Managing a Standby Node
To start a cluster node as a standby node, simply add the following line to stardog.properties
:
pack.standby=true
pack.standby.node.sync.interval=5m
This will configure the node to be in standby mode and to wait 5 minutes between synchronization attempts. The interval begins when the synchronization completes. In other words, if a synchronization takes 3 minutes, it will be 8 minutes before the next synchronization attempt.

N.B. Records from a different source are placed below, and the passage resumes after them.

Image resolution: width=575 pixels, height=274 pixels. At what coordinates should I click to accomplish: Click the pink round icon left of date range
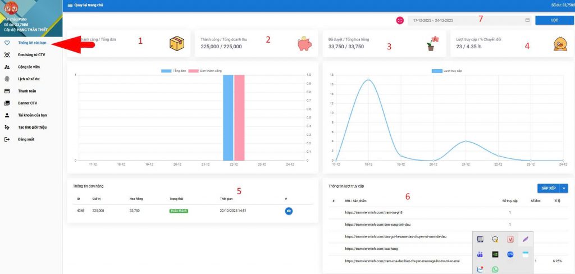[x=400, y=20]
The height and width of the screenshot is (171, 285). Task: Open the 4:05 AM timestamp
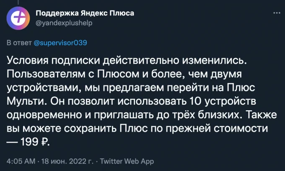pyautogui.click(x=21, y=161)
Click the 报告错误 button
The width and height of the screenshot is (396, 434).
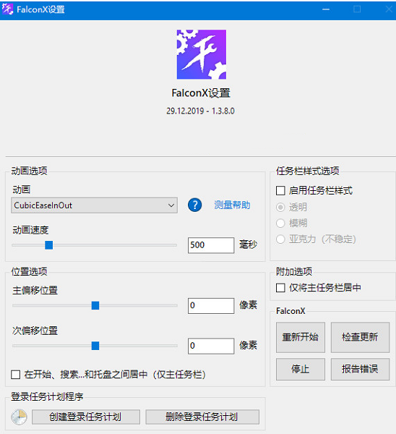(360, 369)
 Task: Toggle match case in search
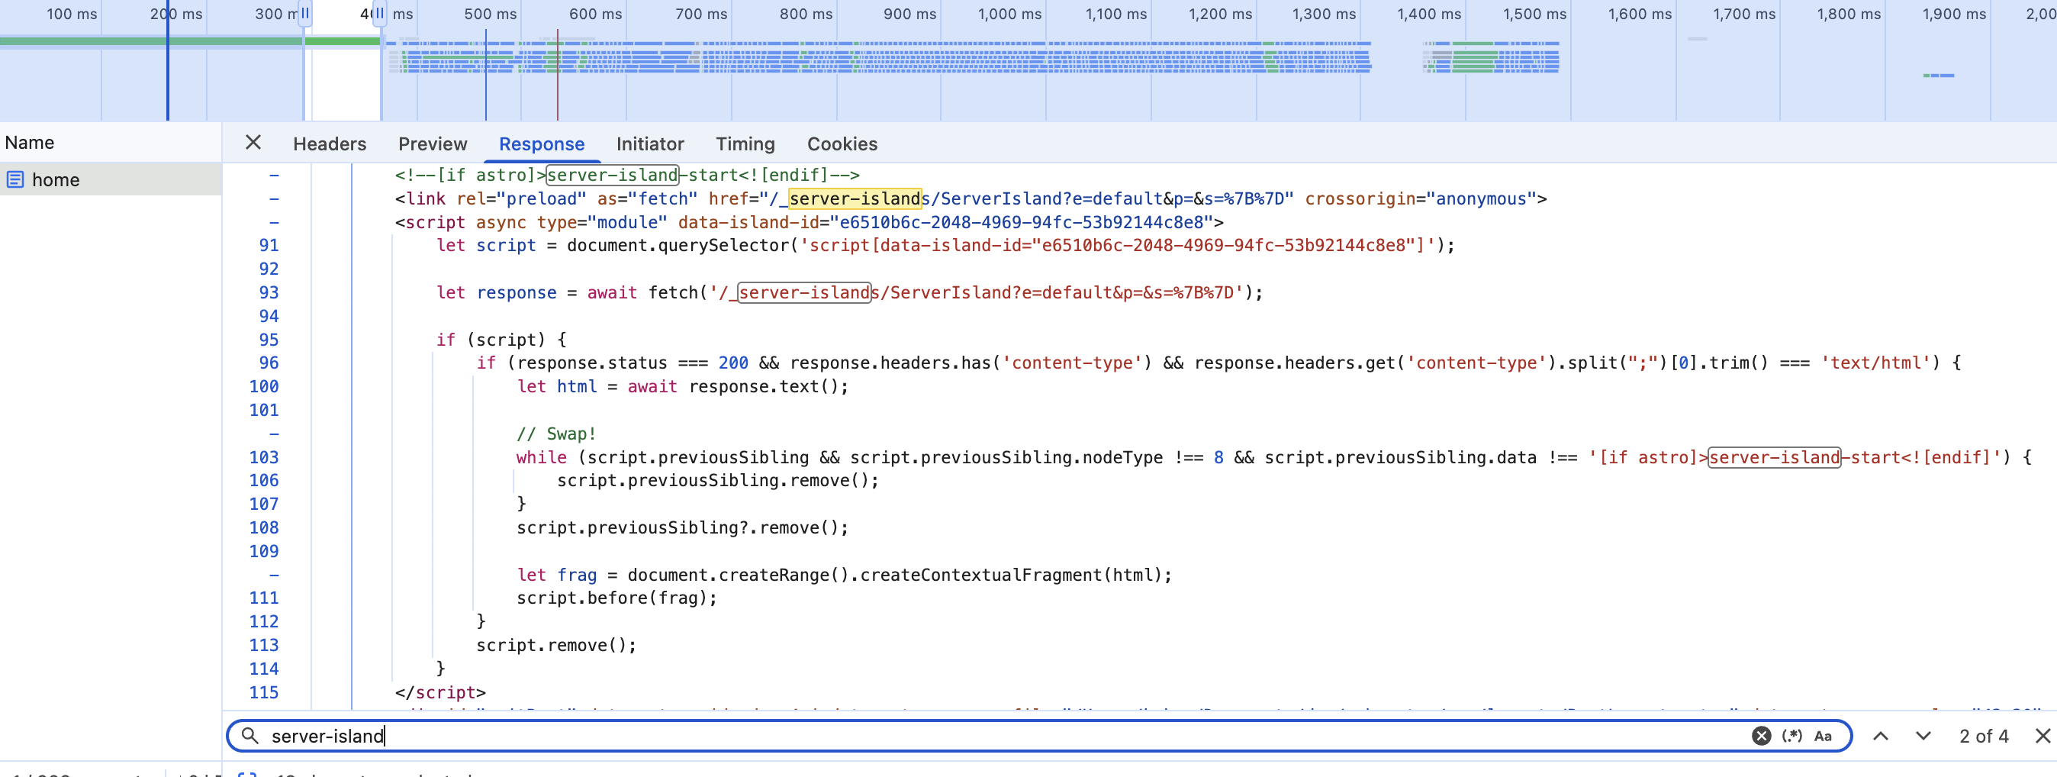tap(1823, 735)
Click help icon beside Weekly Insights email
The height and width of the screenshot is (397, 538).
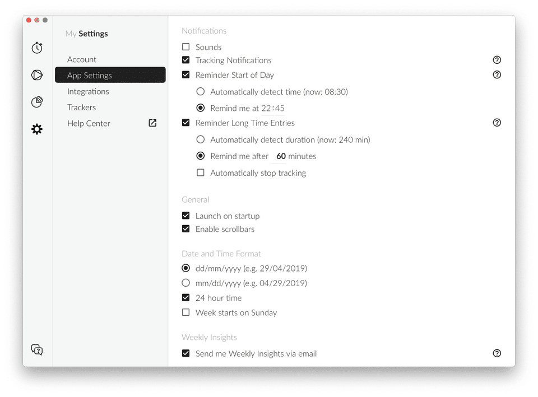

Starting with Stardog 9.0, in order to convert a standby node to a full node, it must be shut down, the standby configuration properties removed, and then restarted. Once upgraded, it may take a bit of time for the node to fully join the cluster. Its progress can be monitored with stardog-admin cluster status
.
To check the status of a standby node, run the cluster standby-status
command:
$ stardog-admin --server http://<standby node IP>:5820 cluster standby-status
Another feature of a standby node is the ability to pause
synchronization. To request a pause of synchronization, run the cluster standby-pause
command:
$ stardog-admin --server http://<standby node IP>:5820 cluster standby-pause
This tells the standby node that you want to pause it; however, it does not mean it is paused. Pausing can take some time if the node is in the middle of a large synchronization event. The status of pausing can be monitored with the cluster standby-status
command:
$ stardog-admin --server http://<standby node IP>:5820 cluster standby-status
A node is not safely paused until the state PAUSED
is returned. To resume synchronization, run the cluster standby-resume
:
$ stardog-admin --server http://<standby node IP>:5820 cluster standby-resume
Finally, you can attempt a sync outside of the configured standby synchronization schedule with the cluster standby-attempt-sync
command:
$ stardog-admin --server http://<standby node IP>:5820 cluster standby-attempt-sync
You cannot use the IP address of a full cluster node, nor that of a load balancer directing requests to full cluster nodes. You must point directly to the standby node address.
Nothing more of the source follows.